Changing regulations and reimbursement methodologies such as risk-adjusted and value-based models has put the focus on risk adjustment and hierarchical condition coding or HCC coding. Risk adjustment factors are used by government and many private payers to adjust payments to health plans to reflect differences in the health risks of their enrollees. Patients with high HCCs will require more intensive medical treatment and plans that enroll these high-risk patients receive higher payments than those with enrollees who have low HCCs. As HCCs group patients into different categories based on demographics and ICD-10 codes, payments will depend on how the diagnoses are reported. Therefore proper clinical documentation is necessary to ensure accurate HCC coding and appropriate reimbursement for providers and health plans.

Under the HCC/ risk adjustment model, persons with serious or chronic illness are identified and a risk factor score is assigned to them based upon a combination of their health conditions and demographic details. Key HCC categories include: major depressive and bipolar disorders, asthma and pulmonary disease, diabetes, specified heart arrhythmias, congestive heart failure, breast and prostate cancer, rheumatoid arthritis, colorectal, breast, and kidney. Patients may be assigned to more than category as their demographic information and risk factors can combine to represent more than one kind of illness or potential for illness. By identifying patients in need of disease management, risk adjustment allows the payer to determine the annual spending per beneficiary.

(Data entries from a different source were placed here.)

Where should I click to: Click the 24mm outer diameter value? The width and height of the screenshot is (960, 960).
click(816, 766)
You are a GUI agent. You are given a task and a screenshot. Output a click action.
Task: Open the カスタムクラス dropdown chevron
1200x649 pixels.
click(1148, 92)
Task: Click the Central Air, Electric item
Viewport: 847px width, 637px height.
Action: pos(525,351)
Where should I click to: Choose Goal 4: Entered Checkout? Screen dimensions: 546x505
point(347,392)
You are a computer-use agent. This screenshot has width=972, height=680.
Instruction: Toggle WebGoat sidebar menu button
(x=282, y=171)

The success of the risk adjustment model depends capturing the most appropriate risk score for each patient in the healthcare provider’s population. This, in turn, would require effective collaboration among medical coders, clinical documentation specialists and physicians. Clinical documentation integrity and accurate HCC coding is critical for providers who wish to expand risk capability:

  • Diagnoses must be documented to the highest level of specificity
  • Patient disease burden should be adequately depicted in claims and clinical data used for risk adjustment
  • Claims should be accompanied by supporting clinical documentation for all reported diagnoses, also known as MEAT which expands to:
    • Monitor: signs, symptoms, disease progression, disease regression
    • Evaluate: Review of test results, medication effectiveness, response to treatment (“stable”, “improving”, “exacerbation”, “worsening”, “poor”)
    • Assess/Address: Ordering tests, discussion, review records, counseling
    • Treatment: Referral, medication(s), planned surgery, therapies, other modalities

By tracking the diagnoses for which a patient is treated, evaluated and monitored, HCCs capture risk for a patient over an entire year, across all patient settings. As HCCs generally apply to only certain patient populations, organizations need to focus on identifying those patients from the start.

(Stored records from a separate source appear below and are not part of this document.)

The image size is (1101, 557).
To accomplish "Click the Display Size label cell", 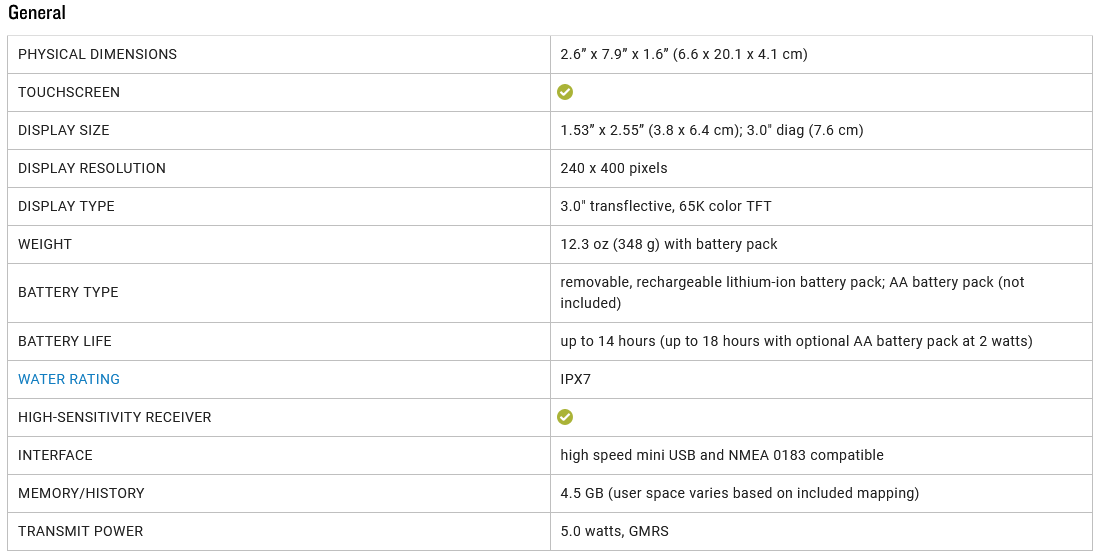I will [x=64, y=130].
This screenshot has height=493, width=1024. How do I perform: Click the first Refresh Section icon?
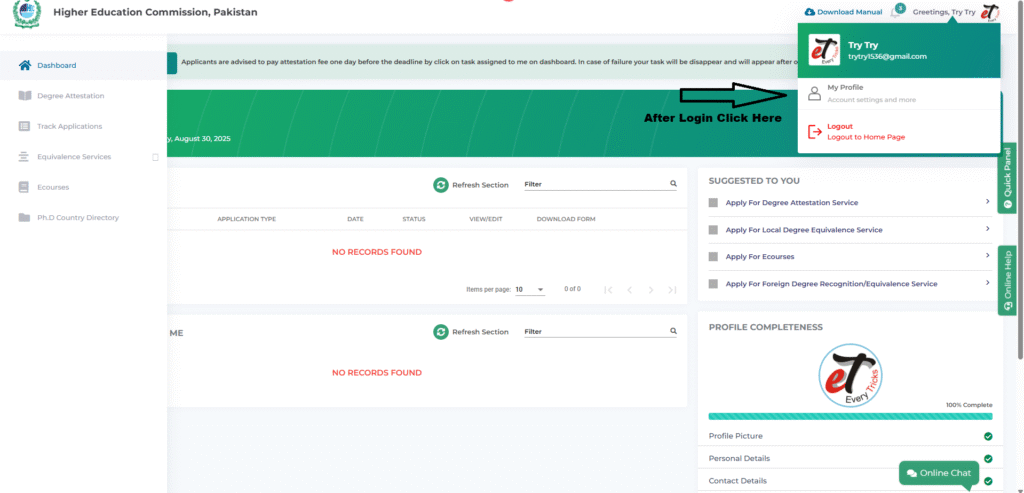tap(440, 185)
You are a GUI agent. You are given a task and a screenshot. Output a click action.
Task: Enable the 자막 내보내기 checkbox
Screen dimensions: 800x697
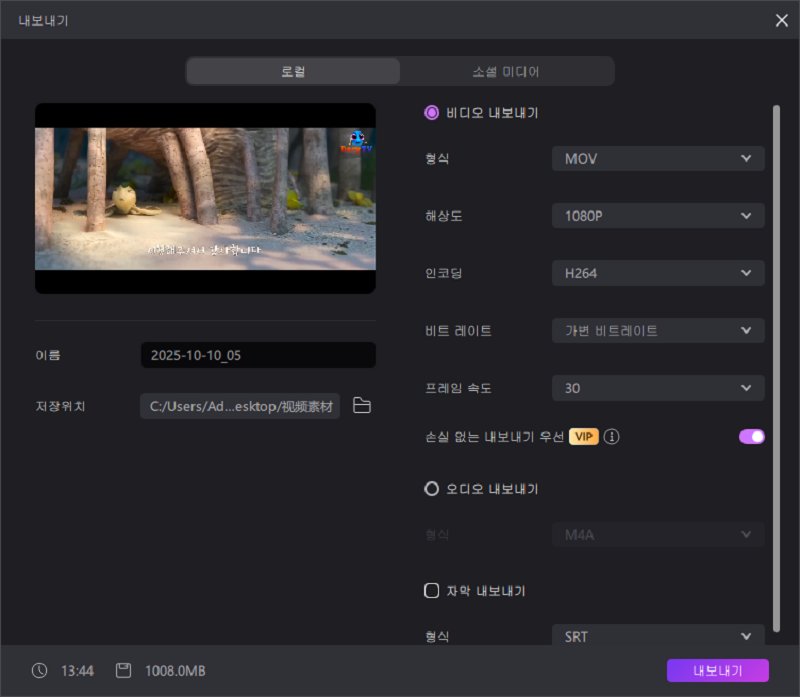(432, 591)
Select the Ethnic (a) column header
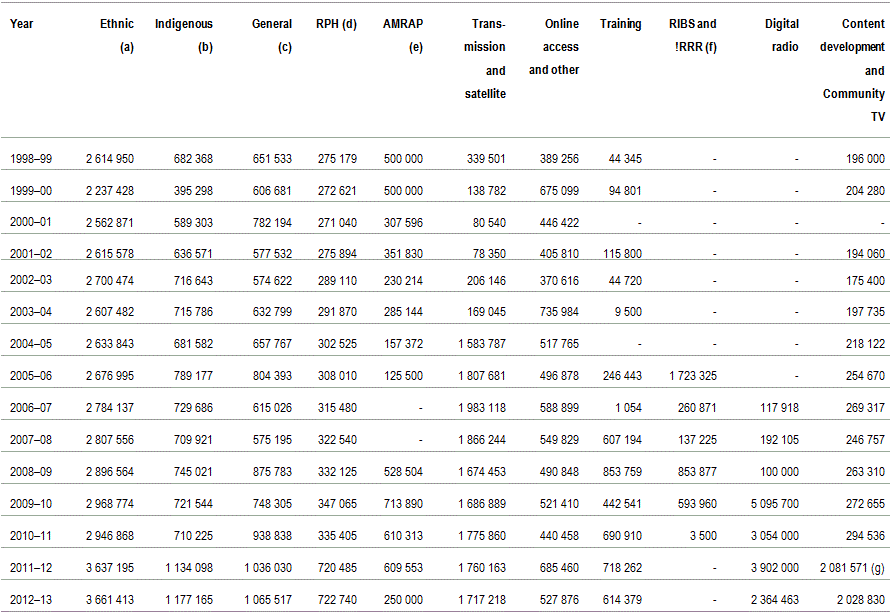Screen dimensions: 891x615 (x=117, y=35)
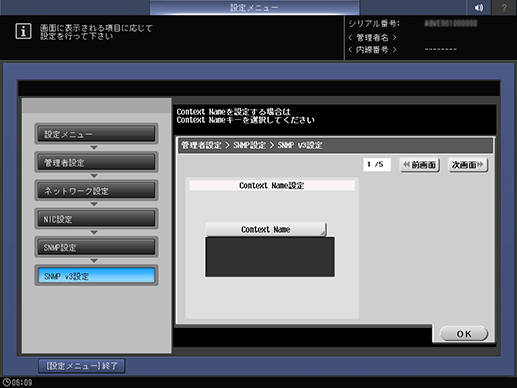
Task: Click the Context Name key
Action: coord(266,229)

An experienced medical coding service provider will work with clinical documentation specialists and physicians to ensure compliance with these complex reimbursement models. Medical coding outsourcing can also mitigate compliance risk. Mistakes in calculating patient risk scores often trigger billions of dollars in overpayments every year. The Centers for Medicare & Medicaid Services (CMS) conduct Risk Adjustment Data Validation (RADV) audits to identify overspending tied to inflated risk scores. The penalties for risk adjustment fraud can be very costly and having a team of reliable HCC coders and clinical documentation specialists can help healthcare providers prevent upcoding and other errors.